Cuando hablamos de conversión hablamos de redirigir el corazón, la mente, las actitudes, los afectos, los pensamientos, las obras y los sentimientos hacia un nuevo rumbo: la adhesión total a Dios, a su amor y a su voluntad.

Se torna indispensable la decisión personal, libre, concienzuda, decidida.
Dios quiere que yo sea, que yo exista.
Dios quiere que yo sea yo.
Dios quiere que yo sea libre.
Y que desde mí, no desde mis miedos, ni desde mis ilusiones, ni proyectos personales, ni fantasías, elija ser su discípulo.

Una fe adulta se ubica claramente frente a Dios como servidora.
Una fe adulta se olvida de sus propios planes, de sus propios gustos, de sus propios caprichos, de sus propias debilidades.
Una fe adulta se adhiere a Dios, se une a Él y permanece en Él.
Una fe adulta no rechaza la gracia de ninguna forma, y menos se vuelve autosuficiente para arreglárselas solo.
Una fe adulta nos vuelve dóciles a Dios.
Nos vuelve confiados como niños ante el Padre que no miente jamás.
Una fe adulta no le opone resistencia alguna a Dios: ni pretende entender para obedecer, ni pretende sentir para asegurarse, ni saber nada. Porque todo lo acepta confiadamente del Padre, y sabe que lo que importa es que Dios entiende, no que yo entienda. Que Dios quiere, y ya que su voluntad se identifica por su sabiduría y su amor, éso es suficiente para que yo quiera, aunque no sienta nada. Pretender tener ganas de hacer lo que Dios quiere para hacer lo que Él quiere es oponerle resistencia. Tampoco hace falta saber, porque el saber suele hinchar, envanecer, y hacer creer que porque sé ya vivo, y es cuando vivo que sé.

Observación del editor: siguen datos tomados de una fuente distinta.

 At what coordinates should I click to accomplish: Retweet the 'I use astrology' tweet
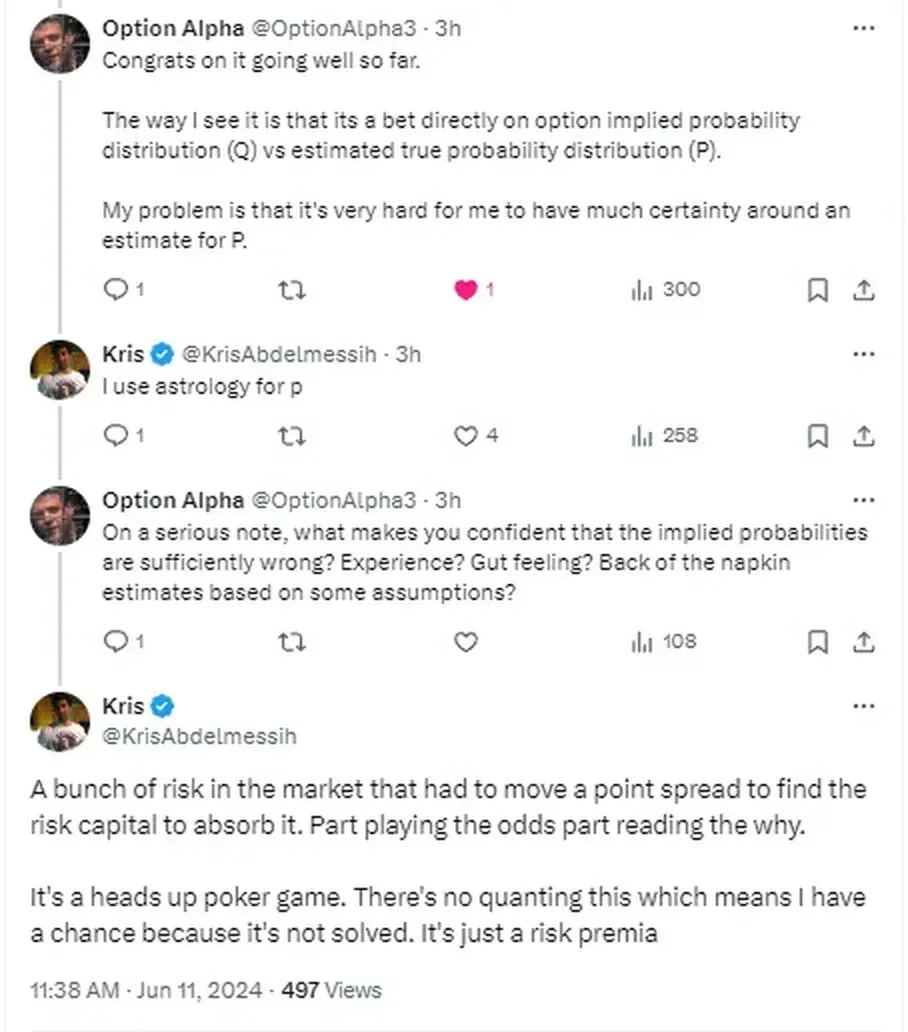[x=291, y=436]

El sentir al que hay que prestarle atención es la voz del Espíritu en nuestro interior, confirmada por la voz del Espíritu en la comunidad y en la Iglesia.

Como todo lo expuesto sólo se vive si quiero, el clic me corresponde. La opción me corresponde, la decisión me corresponde, y el tiempo en que la haga también depende de mí. No hay imposición alguna de parte de Dios, ni de nadie. Es pura oferta. Puro don. Pura gracia, pero Dios no hará lo que yo debo hacer.

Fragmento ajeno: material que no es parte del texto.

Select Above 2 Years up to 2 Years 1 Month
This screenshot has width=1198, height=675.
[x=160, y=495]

Es mi responsabilidad aceptar el don, y entregarme ya, comenzar o seguir el camino que hizo el Maestro, el Señor Jesús, seguirlo como discípulo.

Al hacerlo no dejaré que me arrastre, ya no le pediré que me espere, ya no le opondré resistencia alguna, ya no esperaré más. Saltaré de mi parálisis, y correré por el camino de sus mandatos resueltamente, con gozo de hacerle caso. Porque mi corazón tiene en su puerta un solo picaporte, y está por dentro. Lo abriré yo. No me tendrá que arrastrar más. Yo pondré todas mis fuerzas en responder a su llamado.